# Healing of ischemic injury in the retina

**Authors:** Silke Becker, Zia L’Ecuyer Morison, Jordan Allen, Sama Saeid, Lee Sturgis, Austin Adderley, Ari Koskelainen, Frans Vinberg

PMC · DOI: 10.1126/sciadv.adx7204 · Science Advances · 2026-01-21

## TL;DR

Researchers revived light signal transmission in human retinas up to 48 hours after death, challenging the idea that ischemic injury is irreversible and opening new avenues for vision restoration.

## Contribution

The study introduces a method to sustain light signal transmission in postmortem retinas and develops a platform for drug testing and vision restoration research.

## Key findings

- Human retinas can transmit light signals up to 48 hours after death when properly preserved.
- A closed perfusion system and ischemia-reperfusion model were developed for drug testing in retinas.
- The findings suggest ischemic injury in the retina may be reversible, offering hope for vision restoration.

## Abstract

Neuro- and retinal degenerative diseases, including Alzheimer’s, stroke, age-related macular degeneration, and central retinal artery occlusion, rob millions of their independence. Studying these diseases in human retinas has been hindered by the rapid loss of neuronal activity after death. While some CNS activity has been restored postmortem, synchronized neuronal transmission beyond 30 min has remained elusive. We overcome this barrier by reviving and sustaining light signal transmission in human retinas recovered up to 4 hours after death and stored for up to 48 hours. We also introduce infrared-based ex vivo imaging for precise sampling, a closed perfusion system for drug testing, and an ex vivo ischemia-reperfusion model in mouse and human retina. This platform enables testing of neuroprotective and neurotoxic effects of drugs targeting oxidative stress and glutamate excitotoxicity. Our advances question the irreversibility of ischemic injury, support preclinical studies in vision restoration, offer insights into treating CNS ischemia, and pave the way for human donor eye transplantation.

**Given information:**

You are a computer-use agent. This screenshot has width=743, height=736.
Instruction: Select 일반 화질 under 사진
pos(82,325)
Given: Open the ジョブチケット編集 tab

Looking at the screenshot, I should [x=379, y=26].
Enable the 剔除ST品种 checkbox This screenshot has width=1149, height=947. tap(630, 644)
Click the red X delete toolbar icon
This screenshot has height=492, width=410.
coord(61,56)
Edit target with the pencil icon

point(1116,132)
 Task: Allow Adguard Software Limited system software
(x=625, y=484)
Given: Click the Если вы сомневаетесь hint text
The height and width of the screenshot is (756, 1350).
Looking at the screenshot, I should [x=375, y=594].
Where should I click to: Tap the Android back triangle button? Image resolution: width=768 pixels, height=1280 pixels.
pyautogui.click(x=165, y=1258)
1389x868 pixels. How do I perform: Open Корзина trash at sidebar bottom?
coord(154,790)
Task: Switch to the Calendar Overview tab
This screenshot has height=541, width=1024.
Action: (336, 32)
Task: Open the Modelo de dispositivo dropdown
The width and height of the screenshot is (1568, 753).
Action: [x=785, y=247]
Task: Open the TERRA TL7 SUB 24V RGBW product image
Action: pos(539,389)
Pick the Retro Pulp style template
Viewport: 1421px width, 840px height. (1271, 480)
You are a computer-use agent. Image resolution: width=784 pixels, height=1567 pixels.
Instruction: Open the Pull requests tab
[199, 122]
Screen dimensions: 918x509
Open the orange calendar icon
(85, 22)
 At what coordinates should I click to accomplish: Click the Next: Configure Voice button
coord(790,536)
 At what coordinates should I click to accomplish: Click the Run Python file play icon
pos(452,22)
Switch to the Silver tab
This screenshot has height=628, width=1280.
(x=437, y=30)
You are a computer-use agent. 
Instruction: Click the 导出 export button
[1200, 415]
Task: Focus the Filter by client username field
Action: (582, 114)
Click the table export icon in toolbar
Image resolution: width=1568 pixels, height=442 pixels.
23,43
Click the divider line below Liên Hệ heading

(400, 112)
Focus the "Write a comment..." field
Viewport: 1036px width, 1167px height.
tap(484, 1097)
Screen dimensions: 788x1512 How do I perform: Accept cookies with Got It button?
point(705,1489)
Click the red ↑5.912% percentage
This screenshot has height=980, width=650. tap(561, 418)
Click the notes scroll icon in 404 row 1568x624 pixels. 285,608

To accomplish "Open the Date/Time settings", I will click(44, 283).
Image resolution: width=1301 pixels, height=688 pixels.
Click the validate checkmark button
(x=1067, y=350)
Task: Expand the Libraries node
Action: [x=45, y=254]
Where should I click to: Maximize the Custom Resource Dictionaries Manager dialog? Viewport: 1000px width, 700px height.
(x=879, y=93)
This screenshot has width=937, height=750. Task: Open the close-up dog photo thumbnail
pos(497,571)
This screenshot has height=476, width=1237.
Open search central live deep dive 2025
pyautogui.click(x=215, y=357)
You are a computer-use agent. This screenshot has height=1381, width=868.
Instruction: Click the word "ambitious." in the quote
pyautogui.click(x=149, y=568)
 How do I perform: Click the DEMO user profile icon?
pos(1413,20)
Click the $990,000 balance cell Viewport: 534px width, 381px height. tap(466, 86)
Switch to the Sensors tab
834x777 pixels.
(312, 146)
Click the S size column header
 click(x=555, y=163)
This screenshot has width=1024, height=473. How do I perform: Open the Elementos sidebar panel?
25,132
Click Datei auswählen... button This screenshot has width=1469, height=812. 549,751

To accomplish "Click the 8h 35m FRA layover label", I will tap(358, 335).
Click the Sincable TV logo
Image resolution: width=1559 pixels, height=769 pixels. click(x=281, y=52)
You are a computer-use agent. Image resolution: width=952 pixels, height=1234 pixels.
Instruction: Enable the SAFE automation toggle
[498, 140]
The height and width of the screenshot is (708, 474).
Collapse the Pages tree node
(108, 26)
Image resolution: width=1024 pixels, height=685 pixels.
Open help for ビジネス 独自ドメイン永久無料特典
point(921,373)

**Description of the task:** Using the retina study summary, mark each statement yes or no, and quote the words that decide it. (a) The researchers revived light signal transmission in human retinas recovered up to 4 hours after death. (b) Synchronized neuronal transmission lasting beyond 30 minutes had already been achieved before this work. (c) The ischemia-reperfusion model was built in human retina only. The records have no connection to the retina study summary.

**Answer section:**
(a) Yes: "reviving and sustaining light signal transmission in human retinas recovered up to 4 hours after death"
(b) No: "synchronized neuronal transmission beyond 30 min has remained elusive"
(c) No: "an ex vivo ischemia-reperfusion model in mouse and human retina"